Stored data:
______
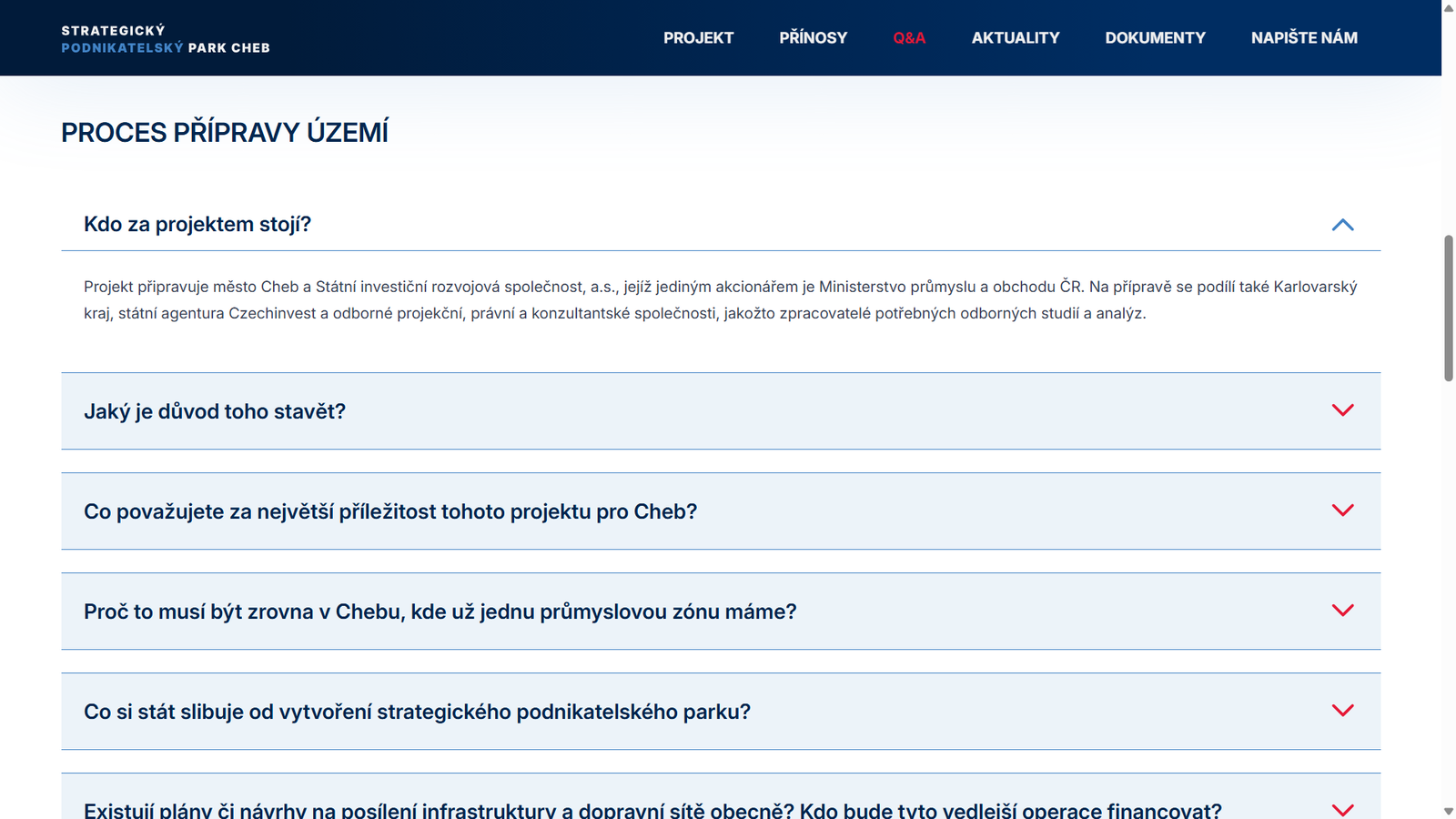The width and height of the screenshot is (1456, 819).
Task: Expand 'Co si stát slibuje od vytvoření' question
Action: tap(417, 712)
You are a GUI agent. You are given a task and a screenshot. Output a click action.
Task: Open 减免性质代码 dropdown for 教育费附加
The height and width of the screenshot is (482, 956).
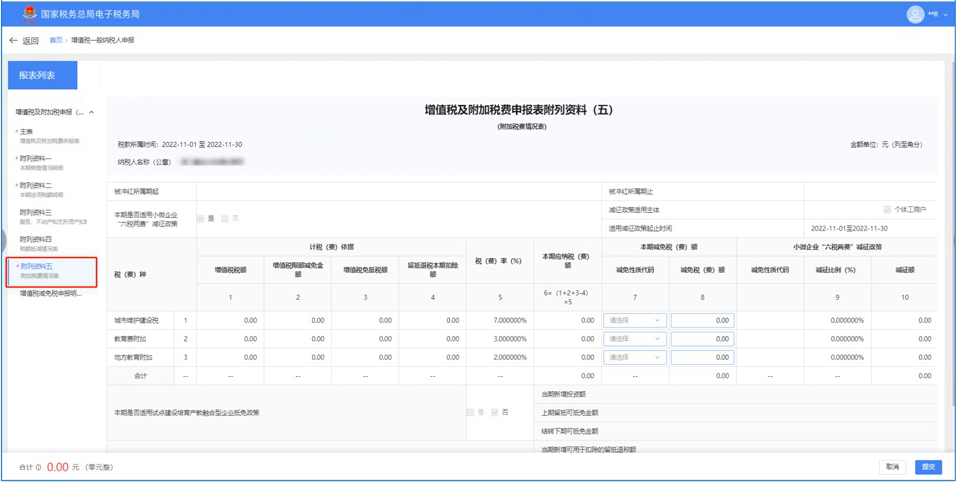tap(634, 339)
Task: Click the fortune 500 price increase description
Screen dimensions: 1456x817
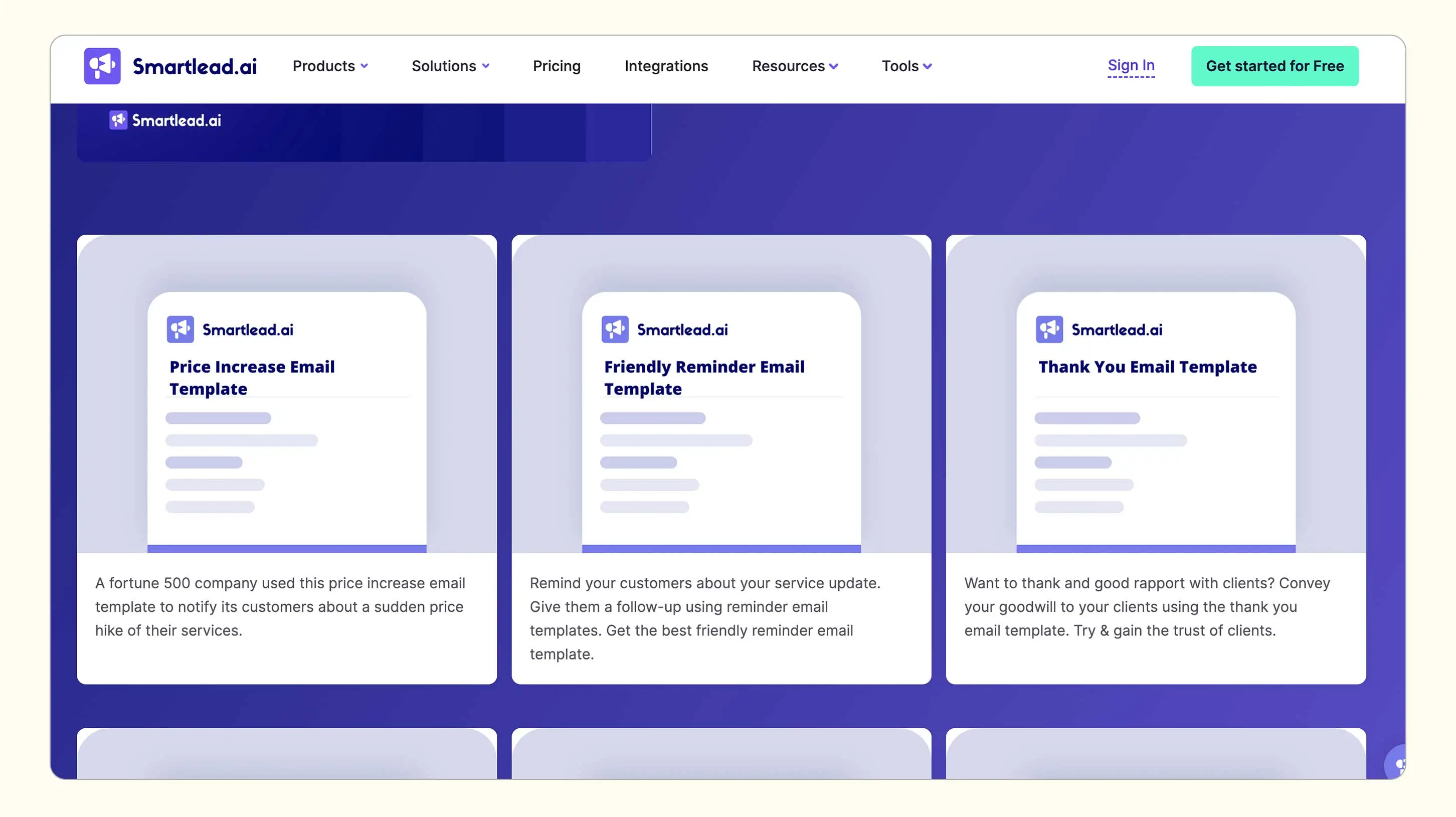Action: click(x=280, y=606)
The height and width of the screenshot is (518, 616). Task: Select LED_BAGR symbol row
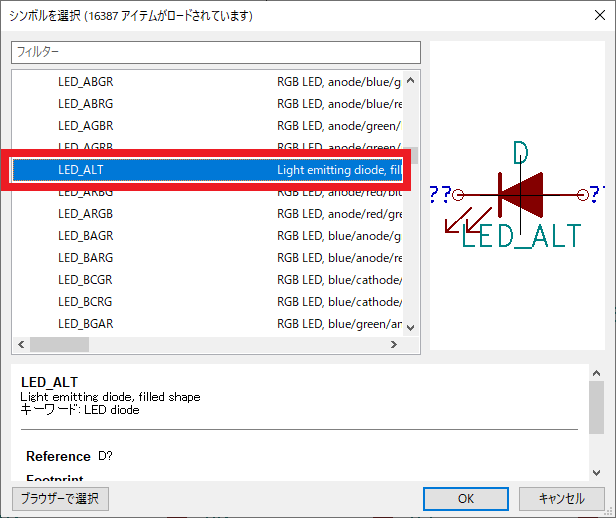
______
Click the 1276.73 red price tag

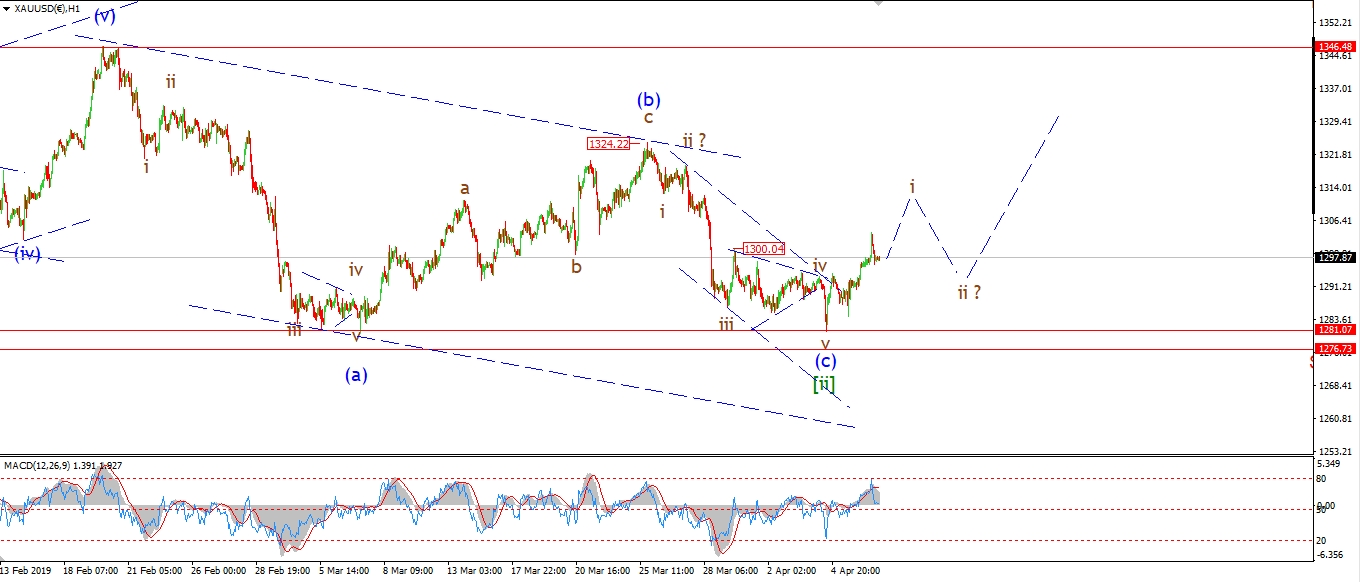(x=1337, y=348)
______
Objective: Scale the material from the line containing "Task: Click the" through the line containing "The height and width of the screenshot is (518, 616).", both lines included. Reproduce only these lines, requests included, with every coordinate in the answers multiplied by 0.3 and rounded to whole numbers (halves rounded up), and omit the pictures.

Solution:
Task: Click the fortune 500 price increase description
Screen dimensions: 1456x817
Action: click(x=84, y=182)
The height and width of the screenshot is (518, 616). Task: Select LED_BAGR symbol row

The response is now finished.